------ INPUT ROWS ------
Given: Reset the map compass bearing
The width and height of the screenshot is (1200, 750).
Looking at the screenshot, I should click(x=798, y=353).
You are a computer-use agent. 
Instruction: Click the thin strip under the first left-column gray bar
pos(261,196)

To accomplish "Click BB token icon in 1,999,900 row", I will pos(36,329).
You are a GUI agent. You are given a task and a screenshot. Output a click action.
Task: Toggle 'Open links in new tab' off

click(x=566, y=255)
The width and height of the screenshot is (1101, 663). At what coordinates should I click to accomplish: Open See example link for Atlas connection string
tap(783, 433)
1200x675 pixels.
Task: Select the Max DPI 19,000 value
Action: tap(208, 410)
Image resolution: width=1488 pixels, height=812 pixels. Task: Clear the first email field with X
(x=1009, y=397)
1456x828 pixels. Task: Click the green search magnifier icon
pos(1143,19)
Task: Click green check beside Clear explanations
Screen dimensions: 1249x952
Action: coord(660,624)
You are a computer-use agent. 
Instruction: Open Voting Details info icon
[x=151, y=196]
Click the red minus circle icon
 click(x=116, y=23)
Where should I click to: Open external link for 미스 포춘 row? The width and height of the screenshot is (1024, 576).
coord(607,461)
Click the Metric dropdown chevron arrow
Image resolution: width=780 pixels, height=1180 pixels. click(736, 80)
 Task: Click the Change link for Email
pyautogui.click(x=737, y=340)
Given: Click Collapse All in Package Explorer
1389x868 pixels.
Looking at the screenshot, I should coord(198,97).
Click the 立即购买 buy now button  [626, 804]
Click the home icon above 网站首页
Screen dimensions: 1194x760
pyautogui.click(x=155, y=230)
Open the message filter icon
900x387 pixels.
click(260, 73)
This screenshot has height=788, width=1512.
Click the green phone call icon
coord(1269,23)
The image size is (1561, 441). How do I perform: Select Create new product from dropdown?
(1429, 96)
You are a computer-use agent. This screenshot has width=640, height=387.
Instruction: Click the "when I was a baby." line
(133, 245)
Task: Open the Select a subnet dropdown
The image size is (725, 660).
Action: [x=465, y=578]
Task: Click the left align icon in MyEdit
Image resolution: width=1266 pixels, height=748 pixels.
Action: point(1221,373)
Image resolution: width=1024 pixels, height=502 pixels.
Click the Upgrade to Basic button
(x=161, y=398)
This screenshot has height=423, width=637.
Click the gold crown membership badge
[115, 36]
------
- **TASK**: Please render every line of the items above as a JSON list of strings, one string per line, leaving out blank lines.

- **EXPECTED ANSWER**:
[
  "Given: Reset the map compass bearing",
  "The width and height of the screenshot is (1200, 750).",
  "Looking at the screenshot, I should click(x=798, y=353).",
  "You are a computer-use agent. ",
  "Instruction: Click the thin strip under the first left-column gray bar",
  "pos(261,196)",
  "To accomplish \"Click BB token icon in 1,999,900 row\", I will pos(36,329).",
  "You are a GUI agent. You are given a task and a screenshot. Output a click action.",
  "Task: Toggle 'Open links in new tab' off",
  "click(x=566, y=255)",
  "The width and height of the screenshot is (1101, 663). At what coordinates should I click to accomplish: Open See example link for Atlas connection string",
  "tap(783, 433)",
  "1200x675 pixels.",
  "Task: Select the Max DPI 19,000 value",
  "Action: tap(208, 410)",
  "Image resolution: width=1488 pixels, height=812 pixels. Task: Clear the first email field with X",
  "(x=1009, y=397)",
  "1456x828 pixels. Task: Click the green search magnifier icon",
  "pos(1143,19)",
  "Task: Click green check beside Clear explanations",
  "Screen dimensions: 1249x952",
  "Action: coord(660,624)",
  "You are a computer-use agent. ",
  "Instruction: Open Voting Details info icon",
  "[x=151, y=196]",
  "Click the red minus circle icon",
  " click(x=116, y=23)",
  "Where should I click to: Open external link for 미스 포춘 row? The width and height of the screenshot is (1024, 576).",
  "coord(607,461)",
  "Click the Metric dropdown chevron arrow",
  "Image resolution: width=780 pixels, height=1180 pixels. click(736, 80)",
  " Task: Click the Change link for Email",
  "pyautogui.click(x=737, y=340)",
  "Given: Click Collapse All in Package Explorer",
  "1389x868 pixels.",
  "Looking at the screenshot, I should coord(198,97).",
  "Click the 立即购买 buy now button  [626, 804]",
  "Click the home icon above 网站首页",
  "Screen dimensions: 1194x760",
  "pyautogui.click(x=155, y=230)",
  "Open the message filter icon",
  "900x387 pixels.",
  "click(260, 73)",
  "This screenshot has height=788, width=1512.",
  "Click the green phone call icon",
  "coord(1269,23)",
  "The image size is (1561, 441). How do I perform: Select Create new product from dropdown?",
  "(1429, 96)",
  "You are a computer-use agent. This screenshot has width=640, height=387.",
  "Instruction: Click the \"when I was a baby.\" line",
  "(133, 245)",
  "Task: Open the Select a subnet dropdown",
  "The image size is (725, 660).",
  "Action: [x=465, y=578]",
  "Task: Click the left align icon in MyEdit",
  "Image resolution: width=1266 pixels, height=748 pixels.",
  "Action: point(1221,373)",
  "Image resolution: width=1024 pixels, height=502 pixels.",
  "Click the Upgrade to Basic button",
  "(x=161, y=398)",
  "This screenshot has height=423, width=637.",
  "Click the gold crown membership badge",
  "[115, 36]"
]